In Ruby you could achieve the expected result using:

str = "abcadc"
[/(a[^c]*c)/, /(a.*c)/].flat_map{ |pattern| str.scan(pattern) }.reduce(:+)
# => ["abc", "adc", "abcadc"]

Whether this way works for you is highly dependent on what you really want to achieve.

I tried to put this into a single expression but I couldn't make it work. I would really like to know if there is some scientific reason this cannot be parsed by regular expressions or if I just don't know enough about Ruby's parser Oniguruma to do it.

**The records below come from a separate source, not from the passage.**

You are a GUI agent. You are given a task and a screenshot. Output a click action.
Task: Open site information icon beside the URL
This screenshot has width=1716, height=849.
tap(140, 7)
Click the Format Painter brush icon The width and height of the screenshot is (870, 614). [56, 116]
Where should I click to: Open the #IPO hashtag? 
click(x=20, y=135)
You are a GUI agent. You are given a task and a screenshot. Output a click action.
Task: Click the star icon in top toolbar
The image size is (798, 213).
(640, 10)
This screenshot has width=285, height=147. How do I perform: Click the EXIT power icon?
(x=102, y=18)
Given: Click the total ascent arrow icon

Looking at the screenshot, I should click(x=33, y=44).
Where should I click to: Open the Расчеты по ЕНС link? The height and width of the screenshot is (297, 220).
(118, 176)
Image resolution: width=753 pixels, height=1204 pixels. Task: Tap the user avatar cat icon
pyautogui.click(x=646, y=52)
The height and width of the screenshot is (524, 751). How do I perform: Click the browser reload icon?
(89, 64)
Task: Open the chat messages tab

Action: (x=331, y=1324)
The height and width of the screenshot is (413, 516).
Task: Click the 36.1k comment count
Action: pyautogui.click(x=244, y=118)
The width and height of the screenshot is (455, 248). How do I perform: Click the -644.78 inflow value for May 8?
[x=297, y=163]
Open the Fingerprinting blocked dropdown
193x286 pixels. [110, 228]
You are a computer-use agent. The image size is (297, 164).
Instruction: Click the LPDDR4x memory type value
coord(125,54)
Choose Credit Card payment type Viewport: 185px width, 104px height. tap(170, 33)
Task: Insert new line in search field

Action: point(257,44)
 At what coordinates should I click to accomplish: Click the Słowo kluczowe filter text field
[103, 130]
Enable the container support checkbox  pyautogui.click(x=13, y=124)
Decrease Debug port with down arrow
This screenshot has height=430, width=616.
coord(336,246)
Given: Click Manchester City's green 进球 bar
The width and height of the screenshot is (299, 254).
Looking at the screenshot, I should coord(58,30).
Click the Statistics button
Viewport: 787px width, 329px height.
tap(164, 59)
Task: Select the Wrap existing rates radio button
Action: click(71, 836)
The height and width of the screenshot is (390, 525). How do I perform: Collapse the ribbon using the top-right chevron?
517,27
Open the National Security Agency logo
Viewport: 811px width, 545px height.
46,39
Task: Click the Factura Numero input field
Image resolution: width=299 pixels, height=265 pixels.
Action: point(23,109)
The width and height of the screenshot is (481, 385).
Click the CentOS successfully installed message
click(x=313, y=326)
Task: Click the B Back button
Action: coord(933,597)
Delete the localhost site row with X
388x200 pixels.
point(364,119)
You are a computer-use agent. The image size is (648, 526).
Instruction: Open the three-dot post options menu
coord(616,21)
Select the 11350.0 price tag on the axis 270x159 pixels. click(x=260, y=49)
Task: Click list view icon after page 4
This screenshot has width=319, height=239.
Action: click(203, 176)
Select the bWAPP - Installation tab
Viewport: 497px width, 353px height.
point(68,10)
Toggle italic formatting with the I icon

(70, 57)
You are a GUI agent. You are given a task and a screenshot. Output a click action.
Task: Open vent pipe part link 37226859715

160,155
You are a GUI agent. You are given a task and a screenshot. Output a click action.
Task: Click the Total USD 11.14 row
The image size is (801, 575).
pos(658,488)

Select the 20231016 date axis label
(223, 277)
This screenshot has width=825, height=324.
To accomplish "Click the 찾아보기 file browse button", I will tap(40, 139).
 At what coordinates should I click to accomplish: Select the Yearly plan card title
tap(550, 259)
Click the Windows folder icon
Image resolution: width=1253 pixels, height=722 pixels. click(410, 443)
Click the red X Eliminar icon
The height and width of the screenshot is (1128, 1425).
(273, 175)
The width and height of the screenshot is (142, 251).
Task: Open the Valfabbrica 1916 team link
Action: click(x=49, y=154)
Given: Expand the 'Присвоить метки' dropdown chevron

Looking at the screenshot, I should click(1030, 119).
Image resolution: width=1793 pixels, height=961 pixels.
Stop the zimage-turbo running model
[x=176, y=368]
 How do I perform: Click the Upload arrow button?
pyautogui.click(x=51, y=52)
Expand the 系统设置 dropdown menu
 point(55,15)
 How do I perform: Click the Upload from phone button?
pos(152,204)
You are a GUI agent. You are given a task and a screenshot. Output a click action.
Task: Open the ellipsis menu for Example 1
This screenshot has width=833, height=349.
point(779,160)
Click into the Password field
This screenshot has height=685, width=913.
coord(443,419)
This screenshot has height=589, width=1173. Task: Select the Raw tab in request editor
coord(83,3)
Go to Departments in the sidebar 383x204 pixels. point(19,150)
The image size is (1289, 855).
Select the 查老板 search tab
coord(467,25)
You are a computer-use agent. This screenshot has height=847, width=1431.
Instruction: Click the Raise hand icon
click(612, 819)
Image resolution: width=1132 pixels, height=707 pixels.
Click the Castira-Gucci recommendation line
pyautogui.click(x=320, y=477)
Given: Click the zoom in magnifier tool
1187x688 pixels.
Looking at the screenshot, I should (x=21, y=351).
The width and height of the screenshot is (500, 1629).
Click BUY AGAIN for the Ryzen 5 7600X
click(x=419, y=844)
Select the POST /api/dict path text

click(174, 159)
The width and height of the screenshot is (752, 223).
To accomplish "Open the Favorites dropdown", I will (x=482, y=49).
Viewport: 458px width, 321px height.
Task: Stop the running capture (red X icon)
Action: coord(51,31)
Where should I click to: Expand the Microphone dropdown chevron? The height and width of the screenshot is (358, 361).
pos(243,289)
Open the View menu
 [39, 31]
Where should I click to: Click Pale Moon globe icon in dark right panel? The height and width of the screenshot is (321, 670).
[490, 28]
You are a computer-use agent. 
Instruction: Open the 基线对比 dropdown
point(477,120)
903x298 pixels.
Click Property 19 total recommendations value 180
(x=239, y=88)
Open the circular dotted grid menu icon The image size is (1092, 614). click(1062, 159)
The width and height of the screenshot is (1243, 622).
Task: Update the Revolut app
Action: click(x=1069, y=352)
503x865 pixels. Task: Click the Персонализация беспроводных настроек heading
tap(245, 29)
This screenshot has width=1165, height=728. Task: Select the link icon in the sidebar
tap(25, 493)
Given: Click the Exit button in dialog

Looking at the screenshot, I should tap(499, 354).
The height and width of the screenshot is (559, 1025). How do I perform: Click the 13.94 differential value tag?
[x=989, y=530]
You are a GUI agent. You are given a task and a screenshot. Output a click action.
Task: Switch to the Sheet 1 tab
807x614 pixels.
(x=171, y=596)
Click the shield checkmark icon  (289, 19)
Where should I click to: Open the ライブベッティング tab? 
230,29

def matching_substrings(string, regex)
  string.size.times.each_with_object([]) do |start_index, maching_substrings|
    start_index.upto(string.size.pred) do |end_index|
      substring = string[start_index..end_index]
      maching_substrings.push(substring) if substring =~ /^#{regex}$/
    end
  end
end

matching_substrings('abcadc', /a.*c/) # => ["abc", "abcadc", "adc"]
matching_substrings('foobarfoo', /(\w+).*\1/) 
  # => ["foobarf",
  #     "foobarfo",
  #     "foobarfoo",
  #     "oo",
  #     "oobarfo",
  #     "oobarfoo",
  #     "obarfo",
  #     "obarfoo",
  #     "oo"]
matching_substrings('why is this downvoted?', /why.*/)
  # => ["why",
  #     "why ",
  #     "why i",
  #     "why is",
  #     "why is ",
  #     "why is t",
  #     "why is th",
  #     "why is thi",
  #     "why is this",
  #     "why is this ",
  #     "why is this d",
  #     "why is this do",
  #     "why is this dow",
  #     "why is this down",
  #     "why is this downv",
  #     "why is this downvo",
  #     "why is this downvot",
  #     "why is this downvote",
  #     "why is this downvoted",
  #     "why is this downvoted?"]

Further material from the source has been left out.